EXTRACTED DATA:
──────────────────────────────

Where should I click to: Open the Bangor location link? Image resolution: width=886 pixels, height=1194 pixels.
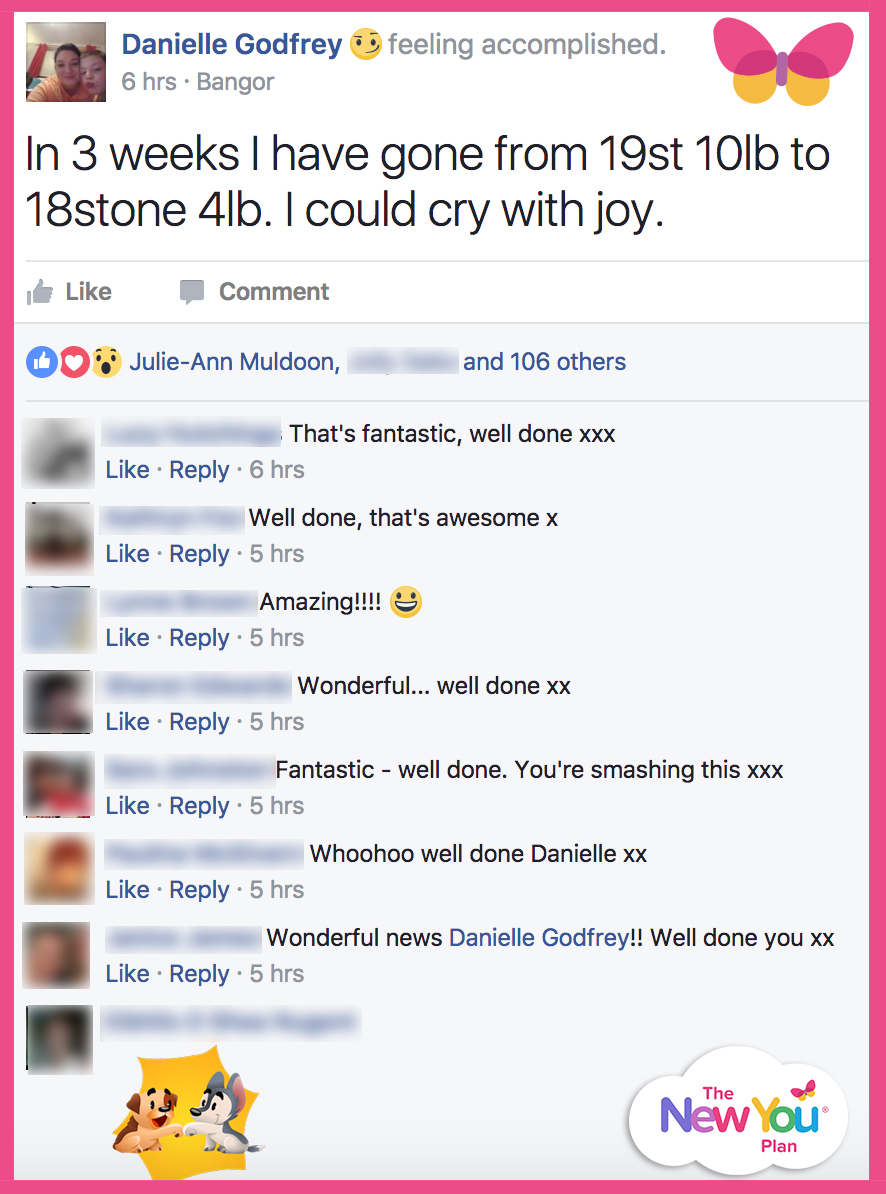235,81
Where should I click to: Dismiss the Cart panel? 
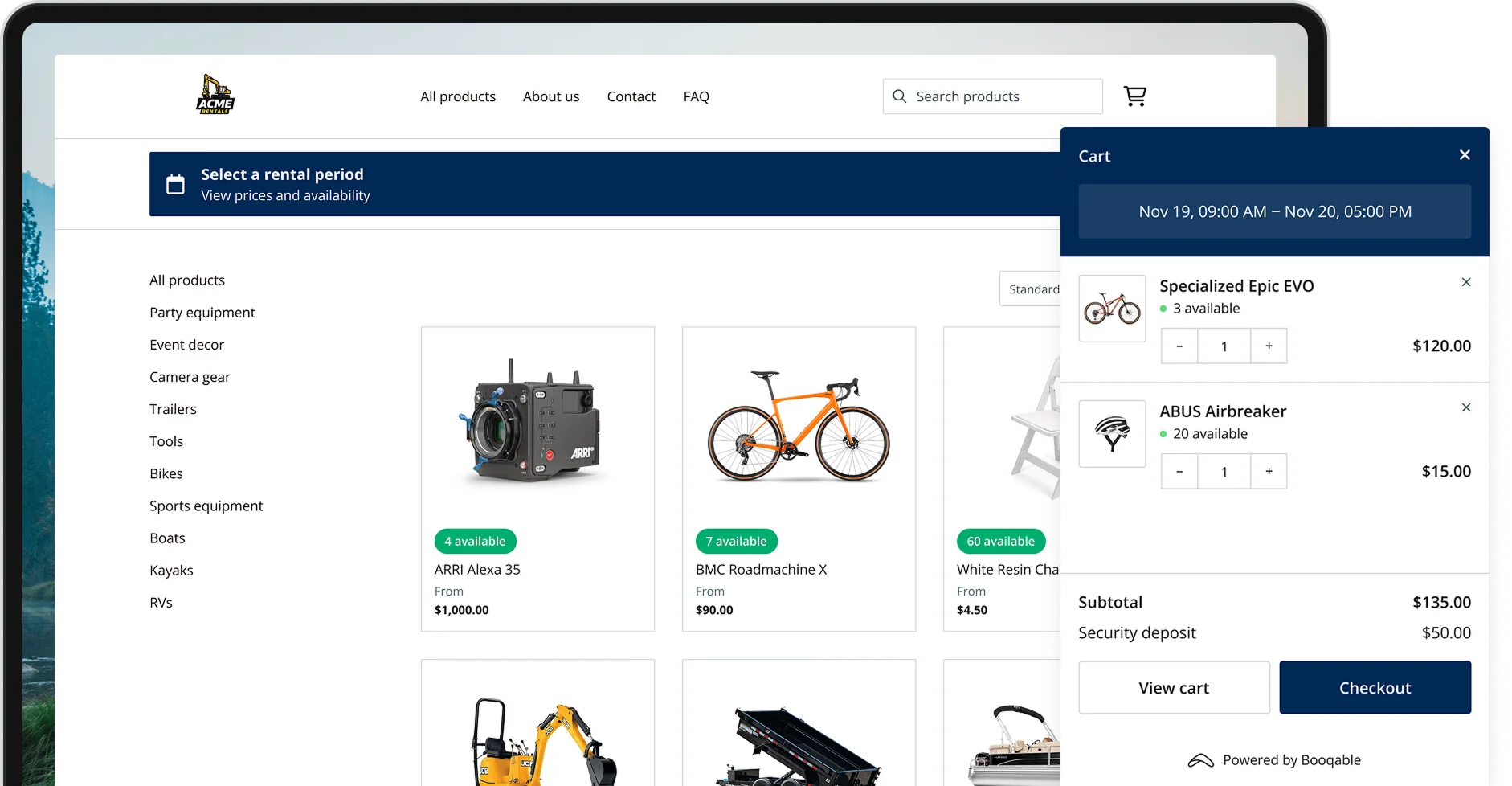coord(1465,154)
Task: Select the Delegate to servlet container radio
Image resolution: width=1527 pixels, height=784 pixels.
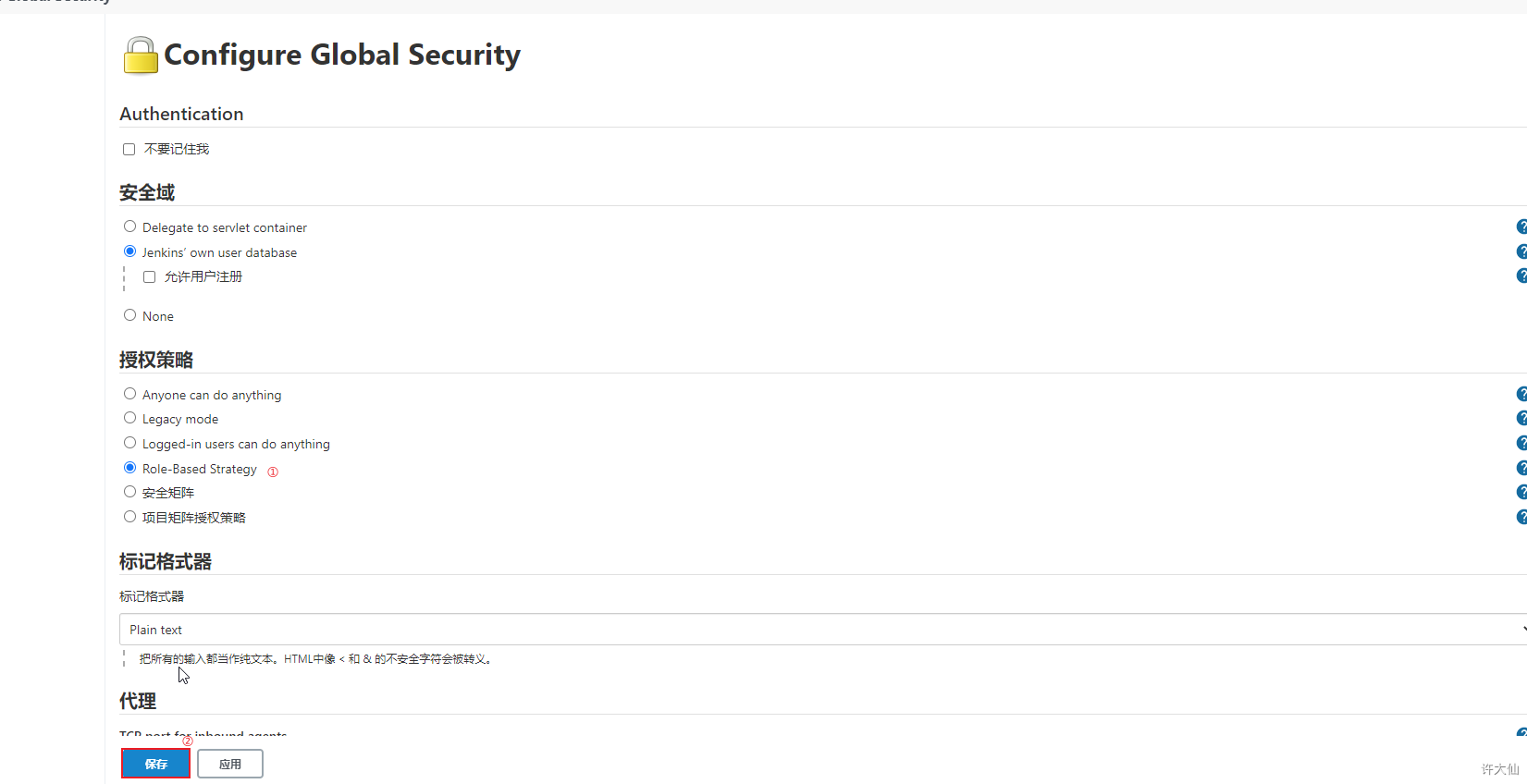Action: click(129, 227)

──────────────────────────────

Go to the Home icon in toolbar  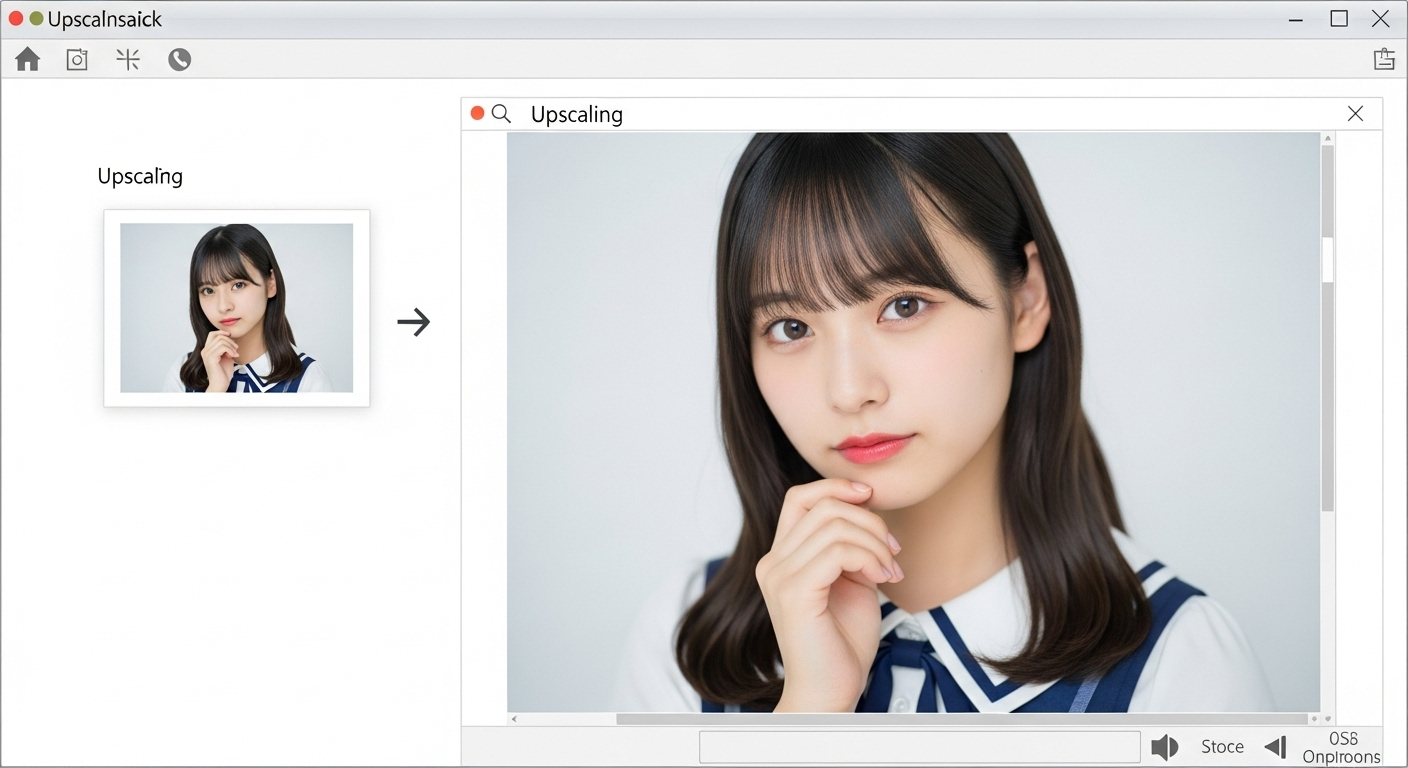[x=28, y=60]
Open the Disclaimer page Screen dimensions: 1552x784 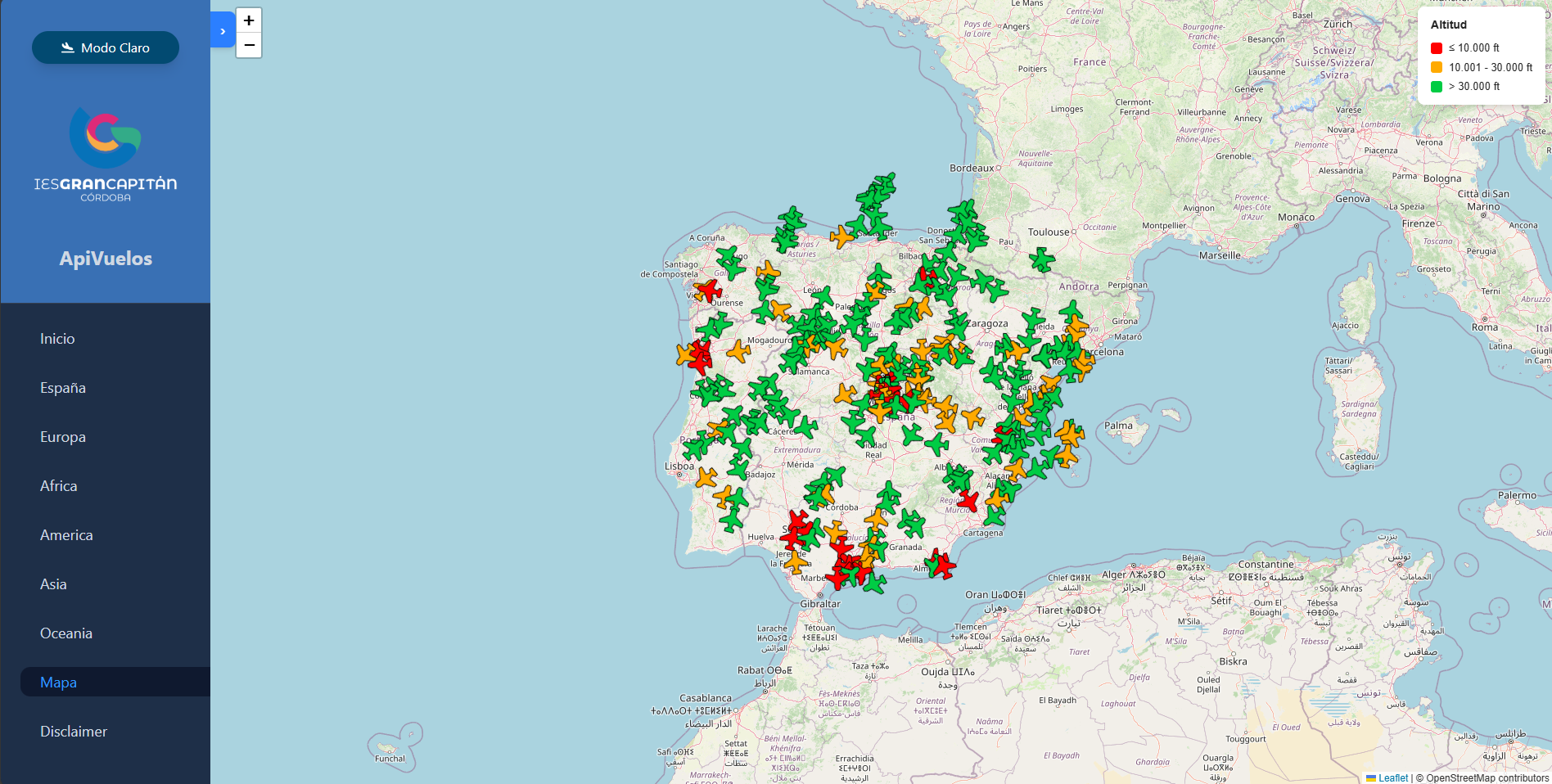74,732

──────────────────────────────

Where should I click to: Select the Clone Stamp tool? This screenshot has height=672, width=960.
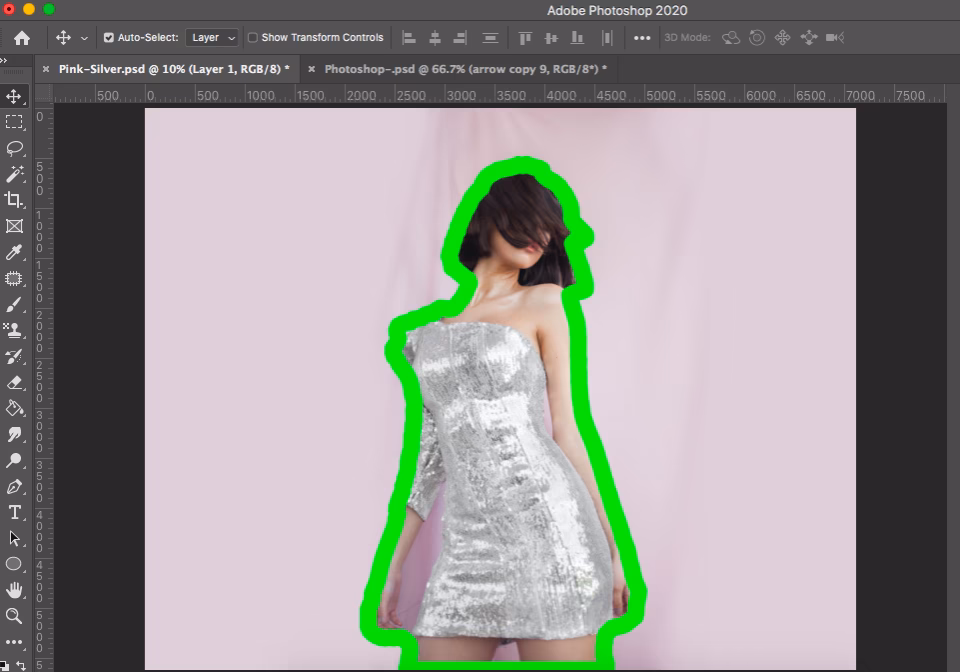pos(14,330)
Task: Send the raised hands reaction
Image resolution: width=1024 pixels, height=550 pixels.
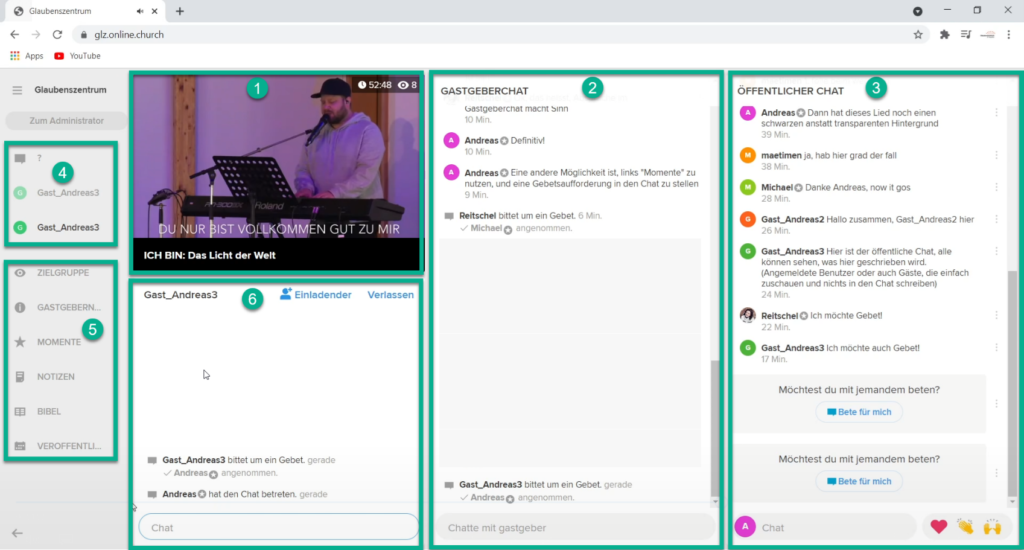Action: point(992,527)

──────────────────────────────

WHAT NEEDS TO BE DONE:
Copy out, word for word, the lines from the one containing "Task: Select the" up to and including the one containing "Action: click(129, 227)". Leave out the pictures.

WORKED ANSWER:
Task: Select the Delegate to servlet container radio
Image resolution: width=1527 pixels, height=784 pixels.
Action: click(129, 227)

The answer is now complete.